Task item
Look through the entries below and return all lines including the word "agent".

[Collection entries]
###
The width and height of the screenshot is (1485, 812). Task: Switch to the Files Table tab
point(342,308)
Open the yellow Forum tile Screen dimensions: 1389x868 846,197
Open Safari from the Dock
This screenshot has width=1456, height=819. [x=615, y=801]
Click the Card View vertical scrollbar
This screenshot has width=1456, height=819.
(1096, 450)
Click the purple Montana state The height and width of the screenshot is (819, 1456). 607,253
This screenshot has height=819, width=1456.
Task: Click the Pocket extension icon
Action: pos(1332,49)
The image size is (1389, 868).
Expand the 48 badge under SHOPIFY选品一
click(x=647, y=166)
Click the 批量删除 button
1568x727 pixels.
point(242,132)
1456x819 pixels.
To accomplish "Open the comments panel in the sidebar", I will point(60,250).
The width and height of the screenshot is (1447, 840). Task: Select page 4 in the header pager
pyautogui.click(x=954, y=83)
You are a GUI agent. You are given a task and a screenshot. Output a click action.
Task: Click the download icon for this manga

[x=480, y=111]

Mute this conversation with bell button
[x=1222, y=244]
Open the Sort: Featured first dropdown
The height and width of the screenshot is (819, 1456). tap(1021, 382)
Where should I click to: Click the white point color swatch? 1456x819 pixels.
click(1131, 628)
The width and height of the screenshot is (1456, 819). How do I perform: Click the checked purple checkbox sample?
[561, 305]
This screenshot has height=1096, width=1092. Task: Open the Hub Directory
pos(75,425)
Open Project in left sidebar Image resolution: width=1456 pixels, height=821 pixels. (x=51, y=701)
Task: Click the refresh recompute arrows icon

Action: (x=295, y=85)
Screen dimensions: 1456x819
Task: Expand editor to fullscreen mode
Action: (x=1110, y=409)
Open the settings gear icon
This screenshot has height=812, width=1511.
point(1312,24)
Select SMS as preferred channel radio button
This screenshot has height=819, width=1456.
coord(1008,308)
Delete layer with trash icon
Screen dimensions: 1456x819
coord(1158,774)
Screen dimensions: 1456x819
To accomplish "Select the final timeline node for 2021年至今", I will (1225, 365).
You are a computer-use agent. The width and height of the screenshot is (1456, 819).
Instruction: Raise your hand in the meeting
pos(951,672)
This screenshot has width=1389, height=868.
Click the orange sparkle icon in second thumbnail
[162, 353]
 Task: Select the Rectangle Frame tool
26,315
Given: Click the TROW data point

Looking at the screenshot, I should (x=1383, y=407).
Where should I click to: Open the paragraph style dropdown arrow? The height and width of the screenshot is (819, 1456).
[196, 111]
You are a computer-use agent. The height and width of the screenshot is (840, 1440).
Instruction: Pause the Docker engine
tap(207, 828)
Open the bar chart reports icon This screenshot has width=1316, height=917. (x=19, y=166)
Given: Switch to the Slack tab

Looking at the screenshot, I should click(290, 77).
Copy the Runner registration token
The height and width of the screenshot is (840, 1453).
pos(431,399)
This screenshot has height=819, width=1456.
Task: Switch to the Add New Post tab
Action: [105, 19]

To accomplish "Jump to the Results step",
###
Answer box
You are a GUI agent. You are given a task and a screenshot. Output a click action.
You are a computer-use agent. The width and height of the screenshot is (1456, 819).
You are a computer-use agent. The height and width of the screenshot is (840, 1440).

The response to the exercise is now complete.